[HOW TO COMPLETE THIS TASK] Within the entries below, please retype exactly the lines starting with the line that has "This screenshot has height=403, width=757." and going on through the line that has "Given: Select the 19.3% blue bar segment", but not the pictures.

[TASK DATA — start]

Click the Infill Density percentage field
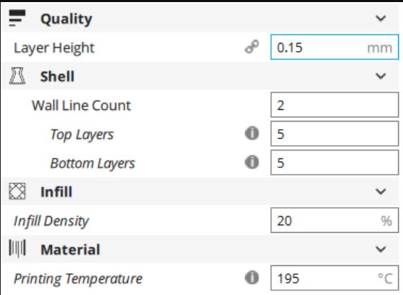tap(335, 220)
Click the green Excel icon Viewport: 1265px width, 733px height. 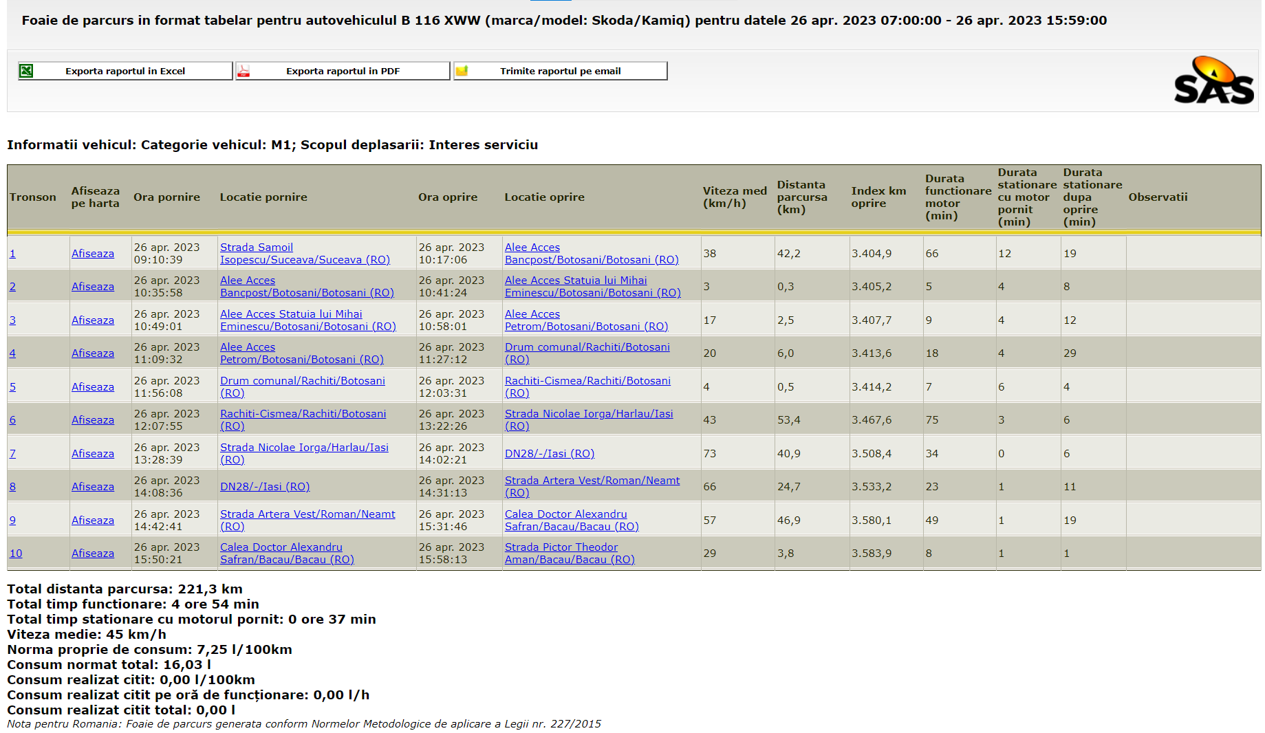click(26, 71)
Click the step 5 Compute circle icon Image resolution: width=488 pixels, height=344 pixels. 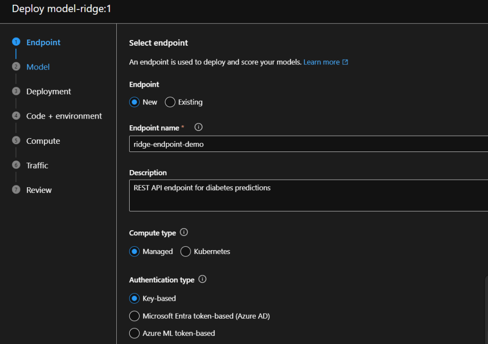point(16,141)
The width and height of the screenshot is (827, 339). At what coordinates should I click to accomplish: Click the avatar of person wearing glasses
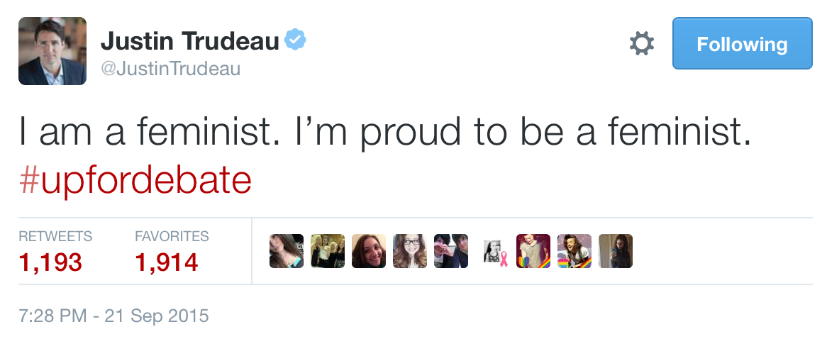point(410,251)
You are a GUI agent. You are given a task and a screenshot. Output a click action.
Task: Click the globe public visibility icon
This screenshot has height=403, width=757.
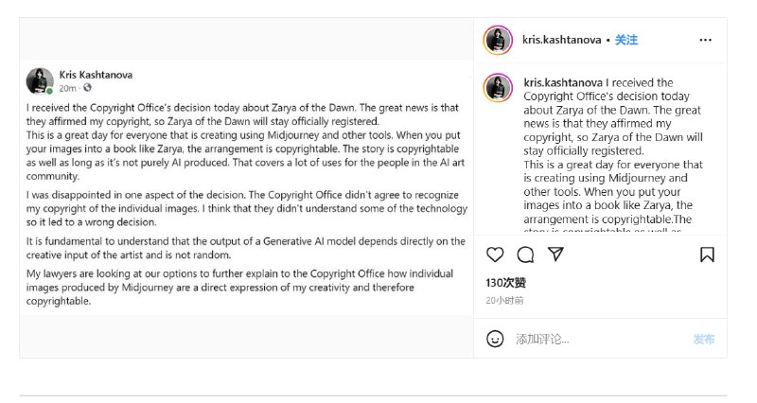pos(87,87)
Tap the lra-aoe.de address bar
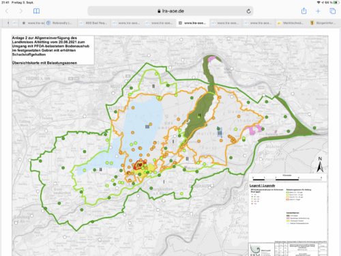This screenshot has height=256, width=341. [x=171, y=11]
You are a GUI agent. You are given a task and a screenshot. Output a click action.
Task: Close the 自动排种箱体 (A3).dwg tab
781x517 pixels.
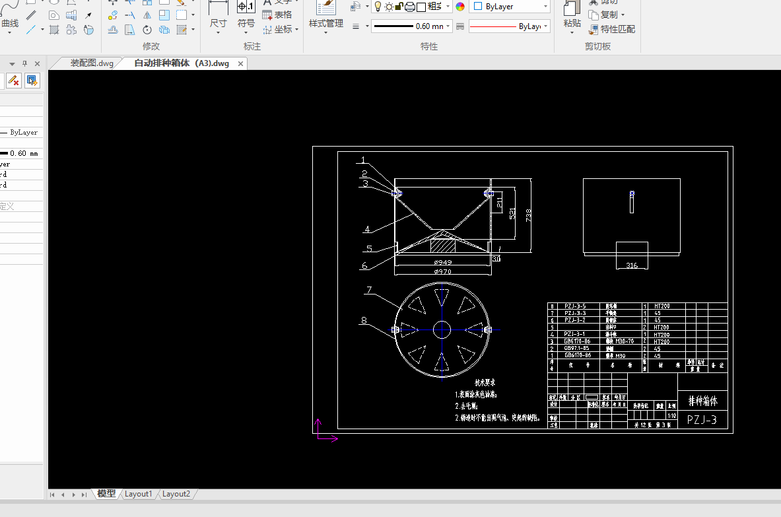click(240, 64)
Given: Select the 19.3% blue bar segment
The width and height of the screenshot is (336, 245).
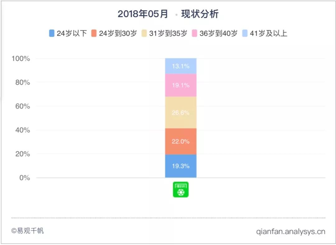Looking at the screenshot, I should 181,166.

[TASK DATA — finish]

[YOUR SOLUTION]
This screenshot has height=403, width=757.
pos(87,87)
Tap the lra-aoe.de address bar
This screenshot has height=256, width=341. [x=171, y=11]
You are a GUI agent. You are given a task and a screenshot. Output a click action.
Task: Close the 自动排种箱体 (A3).dwg tab
781x517 pixels.
click(240, 64)
Given: Select the 19.3% blue bar segment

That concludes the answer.